[Collected data entries]
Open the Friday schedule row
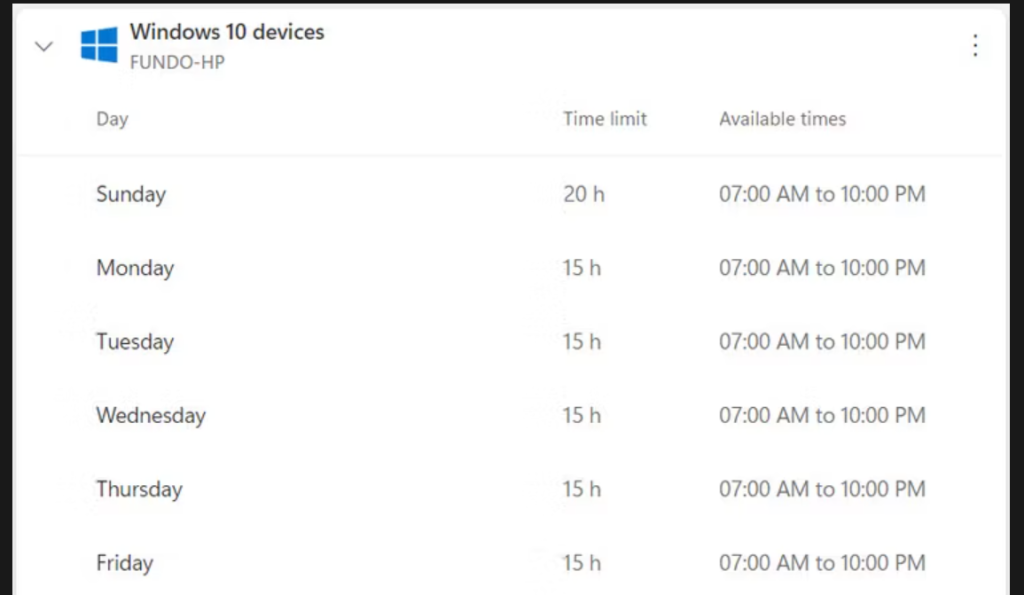1024x595 pixels. pyautogui.click(x=124, y=563)
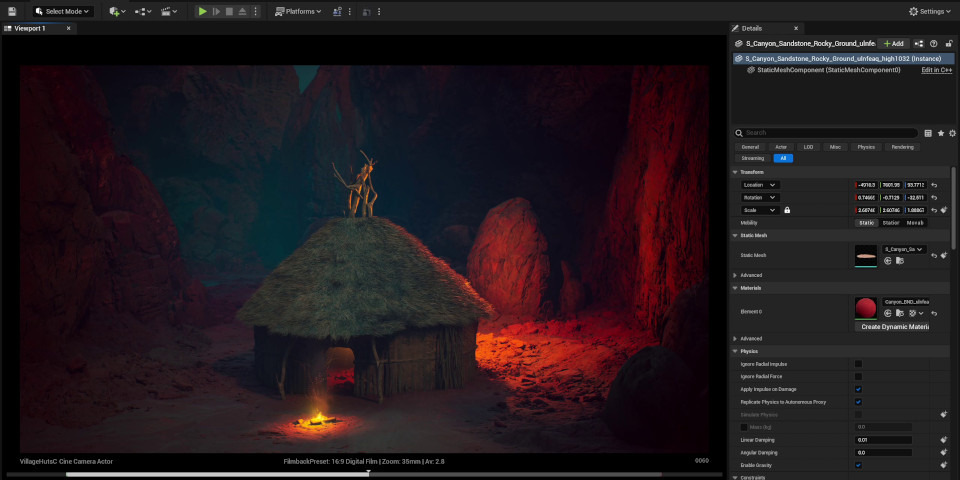
Task: Click the Edit in C++ link
Action: (935, 70)
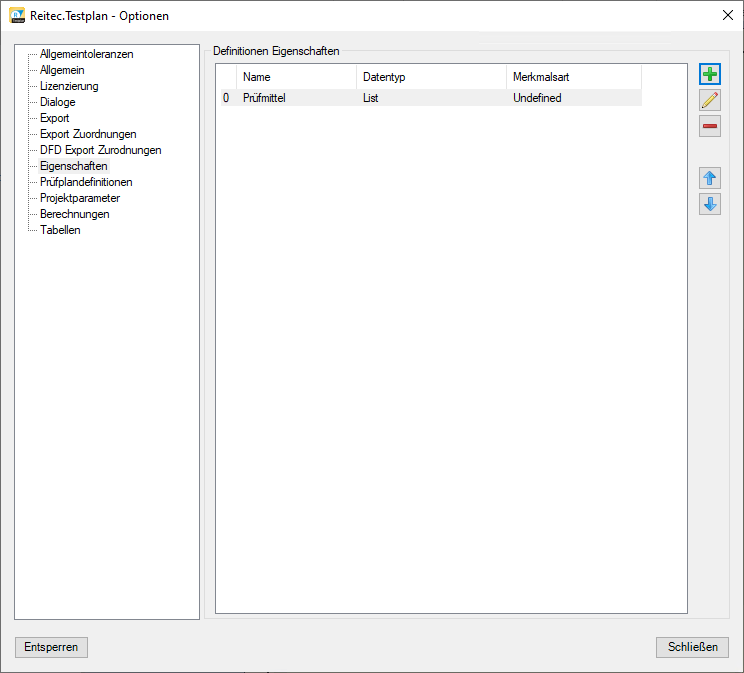Click the pencil edit property icon
The image size is (744, 673).
tap(710, 100)
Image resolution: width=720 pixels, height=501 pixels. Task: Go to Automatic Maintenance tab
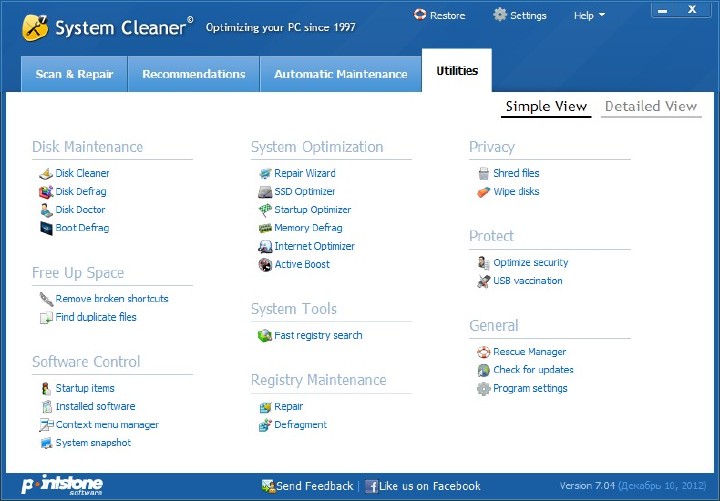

[Problem to work on] Output the records above exactly, omitting the pictures.

[Written answer]
Open the Friday schedule row
1024x595 pixels. pyautogui.click(x=124, y=563)
Task: Click the Edit in C++ link
Action: (935, 70)
Click the pencil edit property icon
The image size is (744, 673).
tap(710, 100)
Image resolution: width=720 pixels, height=501 pixels. Task: Go to Automatic Maintenance tab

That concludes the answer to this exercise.